InvokeHarnessCommandhas no flat fee: Unlike many AWS managed services, there is no per-call API charge on top of the underlying components.- Session history is not free: Yes, AgentCore Memory has its own meter. Per event stored and per retrieval. So the stored conversation history is its own line item.
- Token usage is probably 5 to 10x what you estimate: Internal reasoning traces, tool call payloads, and tool results all flow through the model. Budget accordingly 😅 Don't use the craziest frontier models unless you have a lot of budget to spare and you REALLY need the intelligence.
Per-session compute is small as far as AWS is concerned. A typical multi-turn session lands below $0.01 in runtime cost.

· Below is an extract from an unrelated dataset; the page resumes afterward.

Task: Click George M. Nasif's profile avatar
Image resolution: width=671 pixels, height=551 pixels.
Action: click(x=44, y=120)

The model tokens for the same session will usually be 10 to 100x that!
Here's also a nice in-depth read about the pricing: AgentCore pricing breakdowns by CloudBurn
So the headline number is still the model bill - no surprise there. 🤷♂️
Where it falls short
The pitch is superb and I think there's not much to complain about here.

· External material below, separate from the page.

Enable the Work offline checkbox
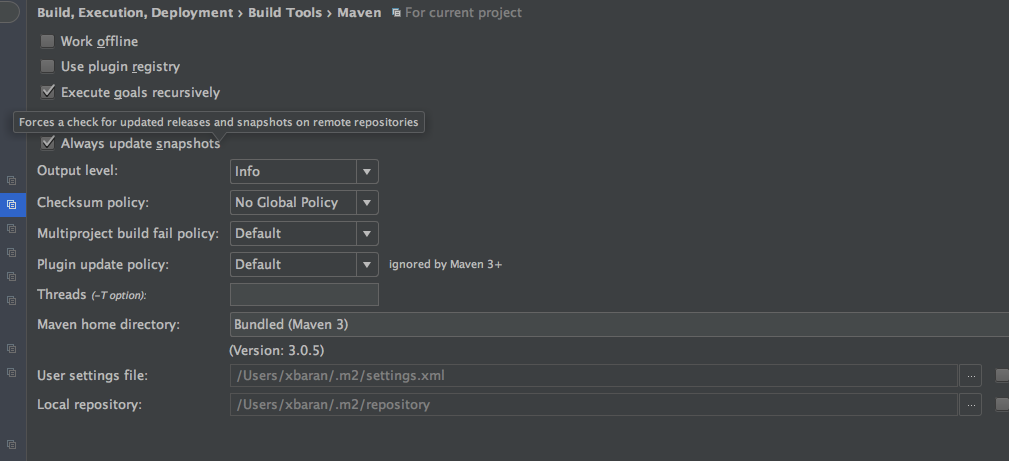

As it's preview, everything of these are expected and not a deal breaker:
- Public preview, four regions: The harness is only available in us-east-1, us-west-2, ap-southeast-2 and eu-central-1 at the time of writing. Anything you build today is subject to API shape or behaviour changes before GA.
- Runtime lock-in to AgentCore: Your agent definition lives inside AWS. Tools, memory config, identity, the loop, everything points at AgentCore APIs. Moving the same agent to another cloud or to a self-hosted setup is not a few-line change. If portability is a hard requirement, this is the trade-off you accept. The fact that the harness is powered by Strands at least means you can drop down to vanilla Strands code if you ever need to.
- Observability is still being shaped: AgentCore ships tracing and logging out of the box, but the dashboards and OpenTelemetry surface are still in active development. If you rely on Langfuse, Datadog APM, or your own tracing stack today, expect to wire it in manually for the moment.
- IaC support is patchy/missing: The April 22 announcement introduced an AgentCore CLI and CDK support, with Terraform "coming soon". Pulumi and full Terraform resources are not there yet for the harness specifically.
Conclusion
The AgentCore harness is a big step forward for building agents on AWS! It closes a lot of gaps that were present before and makes it much easier to build and operate agents on AWS.